Over the summer, the House of Bishops unanimously passed a theological statement on interfaith relations that affirms the Christian call to reach out in love and genuine openness to know and to understand those of other religious traditions. The statement is a gentle reminder that engaging in dialogue with people of other faiths is not just a good idea, but an expression of one’s Christian identity.
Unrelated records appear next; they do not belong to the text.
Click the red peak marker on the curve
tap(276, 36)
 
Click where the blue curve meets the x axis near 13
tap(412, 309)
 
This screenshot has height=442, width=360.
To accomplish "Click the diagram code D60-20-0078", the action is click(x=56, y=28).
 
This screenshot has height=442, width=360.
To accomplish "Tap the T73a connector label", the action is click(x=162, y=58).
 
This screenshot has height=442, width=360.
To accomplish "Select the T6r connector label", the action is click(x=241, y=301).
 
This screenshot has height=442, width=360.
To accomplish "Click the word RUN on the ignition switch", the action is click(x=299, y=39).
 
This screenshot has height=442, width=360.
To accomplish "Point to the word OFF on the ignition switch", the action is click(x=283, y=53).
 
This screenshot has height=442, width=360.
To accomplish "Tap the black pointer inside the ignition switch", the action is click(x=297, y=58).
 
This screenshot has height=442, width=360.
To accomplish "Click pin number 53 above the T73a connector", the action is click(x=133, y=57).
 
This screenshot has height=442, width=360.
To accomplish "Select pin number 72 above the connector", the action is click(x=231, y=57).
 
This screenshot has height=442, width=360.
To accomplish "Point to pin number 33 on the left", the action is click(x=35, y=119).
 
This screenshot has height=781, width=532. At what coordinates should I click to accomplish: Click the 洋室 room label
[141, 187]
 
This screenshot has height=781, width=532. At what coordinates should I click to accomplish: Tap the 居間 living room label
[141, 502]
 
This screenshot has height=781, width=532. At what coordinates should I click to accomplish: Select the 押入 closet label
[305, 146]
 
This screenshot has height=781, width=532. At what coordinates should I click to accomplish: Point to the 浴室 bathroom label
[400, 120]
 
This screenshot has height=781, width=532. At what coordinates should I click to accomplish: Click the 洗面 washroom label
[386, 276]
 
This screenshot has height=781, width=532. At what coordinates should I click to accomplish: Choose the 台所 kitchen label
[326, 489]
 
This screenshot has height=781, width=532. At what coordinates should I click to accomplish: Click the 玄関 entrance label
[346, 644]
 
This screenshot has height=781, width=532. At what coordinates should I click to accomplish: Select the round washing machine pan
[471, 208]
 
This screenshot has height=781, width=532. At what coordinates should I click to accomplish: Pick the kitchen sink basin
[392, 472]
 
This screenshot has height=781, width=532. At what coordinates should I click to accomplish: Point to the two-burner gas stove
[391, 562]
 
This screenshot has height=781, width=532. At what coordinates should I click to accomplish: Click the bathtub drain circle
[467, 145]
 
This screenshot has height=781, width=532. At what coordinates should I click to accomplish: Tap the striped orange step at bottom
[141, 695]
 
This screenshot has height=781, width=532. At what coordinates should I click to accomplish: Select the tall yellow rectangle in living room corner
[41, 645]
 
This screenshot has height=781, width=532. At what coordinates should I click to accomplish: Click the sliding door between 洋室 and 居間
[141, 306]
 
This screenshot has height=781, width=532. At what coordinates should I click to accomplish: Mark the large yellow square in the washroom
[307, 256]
I am excited that Eboo Patel will be with us at Biennial Conference 2010 in San Antonio this November where the theme is “From Every Family, Language, People, and Nation.” In the 1990s, Patel became deeply concerned by the persistent rise in religious extremism, conflict, and violence. An American Muslim, he formed the Interfaith Youth Core in 1999 as an antidote in the belief that meaningful dialogue among young people from many faiths builds mutual respect, promotes cooperation, and empowers shared service for the common good. Without this dialogue, Patel asserts, violence and hatred are perpetuated.
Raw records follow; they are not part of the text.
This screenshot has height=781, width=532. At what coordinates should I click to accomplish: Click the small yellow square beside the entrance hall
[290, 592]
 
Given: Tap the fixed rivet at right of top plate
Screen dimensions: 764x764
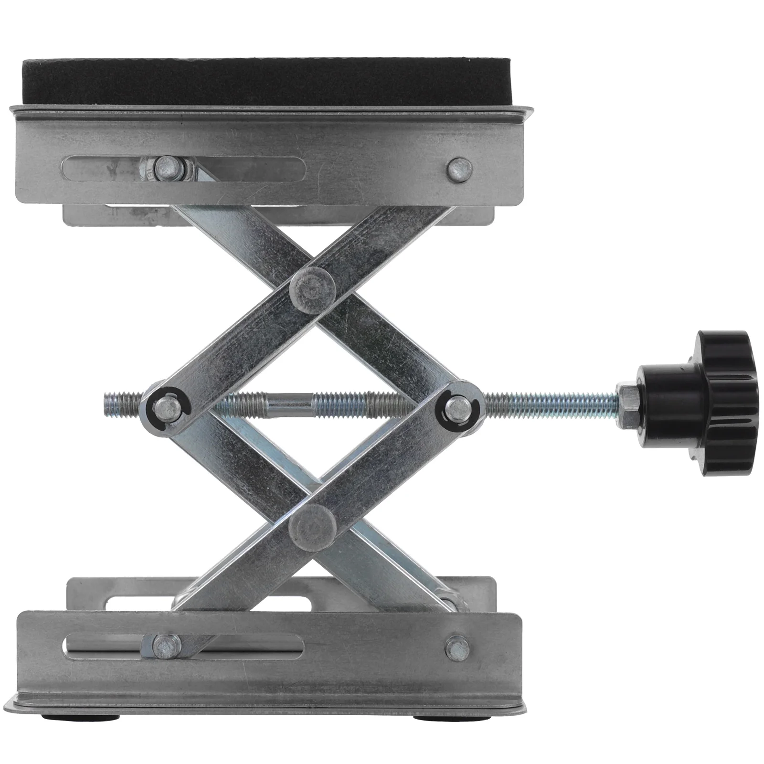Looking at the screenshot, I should (459, 170).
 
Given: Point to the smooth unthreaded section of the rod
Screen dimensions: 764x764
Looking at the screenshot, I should (289, 399).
Understanding one another and working collaboratively for the common good as people of faith is not easy, but certainly necessary in our pluralistic society and interdependent world. As Christian communities that intentionally welcome families of all faiths, Episcopal schools are uniquely equipped to engage in the kind of religious dialogue and collaboration envisioned by the House of Bishops and Eboo Patel. What are the challenges and opportunities at your school, and how are you responding?